きょうの蹄音競馬にまつわるちょっといい話

2016.2.20

新たに植えられたフリージア賞

ようこそいらっしゃいませ。

今週は2016年中央競馬最初のGIレースのフェブラリーステークスをはじめ、ダイヤモンドステークス(GIII)、京都牝馬ステークス(GIII)、小倉大賞典(GIII)と土日合わせて4つの重賞レースが行われます。フェブラリーステークスには昨年チャンピオンズカップ2着のノンコノユメや昨年連覇を達成し史上初の三連覇に挑むコパノリッキーを筆頭に、2013年の優勝馬グレープブランデー、昨年南部杯を連覇したベストウォーリア、あるいは新興勢力のモーニン、アスカノロマンとダート界を牽引するメンバーが揃いました。

またダイヤモンドステークスには昨年このレースを優勝し天皇賞(春)でも2着と活躍したフェイムゲームが出走。京都牝馬ステークスにはリーサルウェポン、ウリウリ、レッドオーヴァルなど重賞上位実績のあるディープインパクト産駒に京都金杯覇者のウインプリメーラ、昨年スプリンターズステークス3着のウキヨノカゼが相対します。小倉大賞典にはハービンジャー産駒のベルーフをはじめ、ダコール、スマートオリオン、アルバートドック、メイショウヤタロウら16頭が出走。伏兵馬も多数出走し、ハンデ戦らしい予想が難解なレースとなりそうです。

重賞ではないのですがレース表をみて、3歳500万下の「フリージア賞」に目がいきました。

フリージア賞の「フリージア」は、2月から4月頃にユリ形の6裂の花を咲かせる南アフリカの原産のアヤメ科の秋植え球根植物で、黄・白・桃・紅・紫など色も豊富で「純潔」「親愛の情」などの花言葉を持つ花です。その花から名をとった「フリージア賞」は長い歴史を持つレースで、過去の出世馬には1972年のダービー馬ロングエースがいます。ロングエースは新馬戦からヒヤシンス賞、このフリージア賞と3連勝し、その後も連勝を伸ばしいったん皐月賞で途絶えるも、次走のダービーを当時のレコードタイムで駆け抜けた馬でした。

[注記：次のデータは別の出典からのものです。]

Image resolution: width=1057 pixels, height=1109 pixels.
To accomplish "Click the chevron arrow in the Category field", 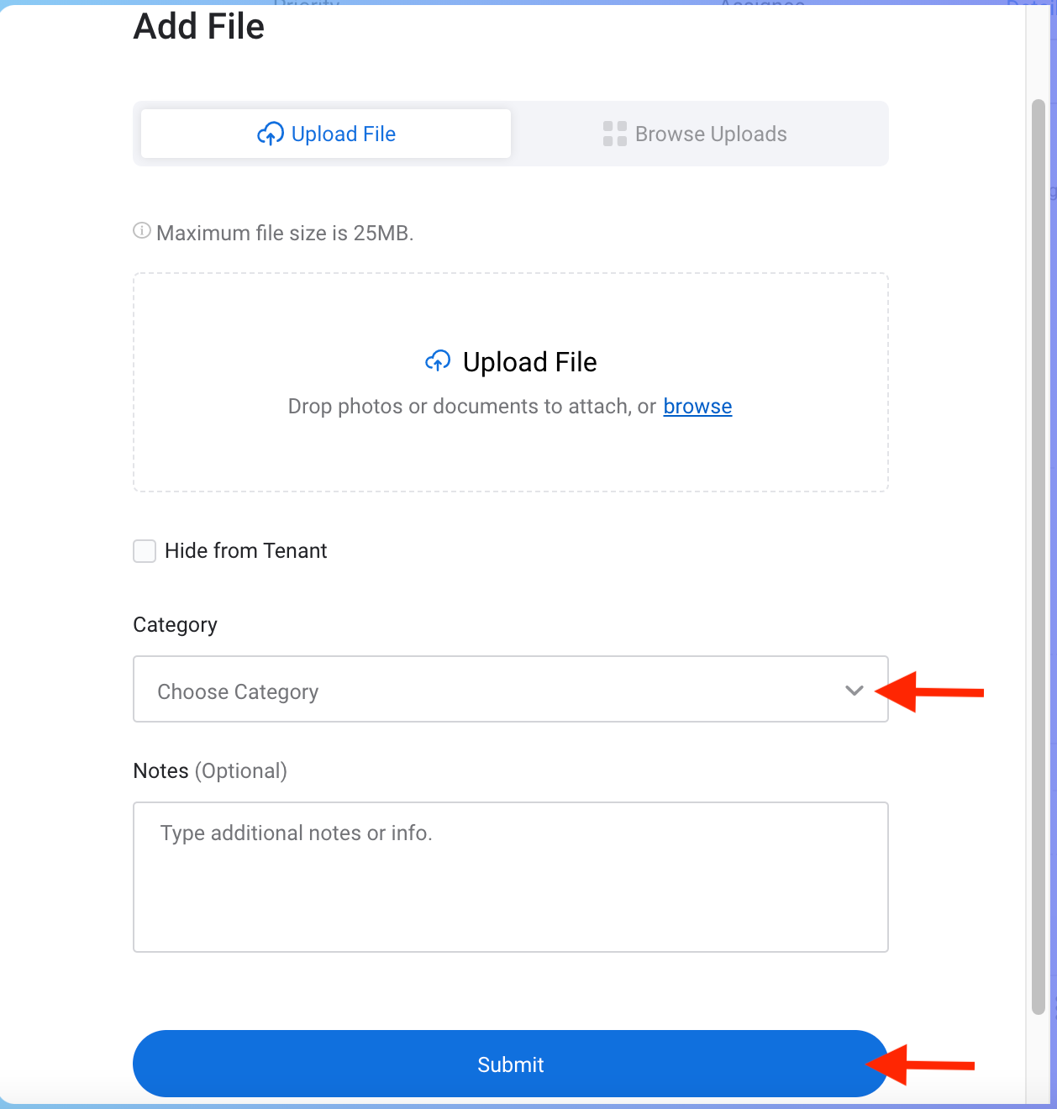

「フリージア賞」は主に3月の中京競馬場(競馬場改修時は小倉)で3歳馬の条件戦として行われていました。
しかし実力馬は弥生賞、スプリングステークス、あるいは4、5月のダービートライアルにまわり、上がり馬も含めてクラシックのローテーションにフリージア賞が加わるのはあまり多くはありませんでした。そんなこともあってなのか、2011年の小倉での開催を最後に改修後の中京競馬場から姿を消してしまいます。レースがなくなり残念に思った方もおられたのでしょう。今回場所を変えて5年ぶりの復活開催となりました。

開催場所は変われど、こうして歴史を持つレースが復活することはとても嬉しい限りです。クラシック、GI へつづく物語は何も重賞やトライアルレースだけから作られていくわけではないのですから。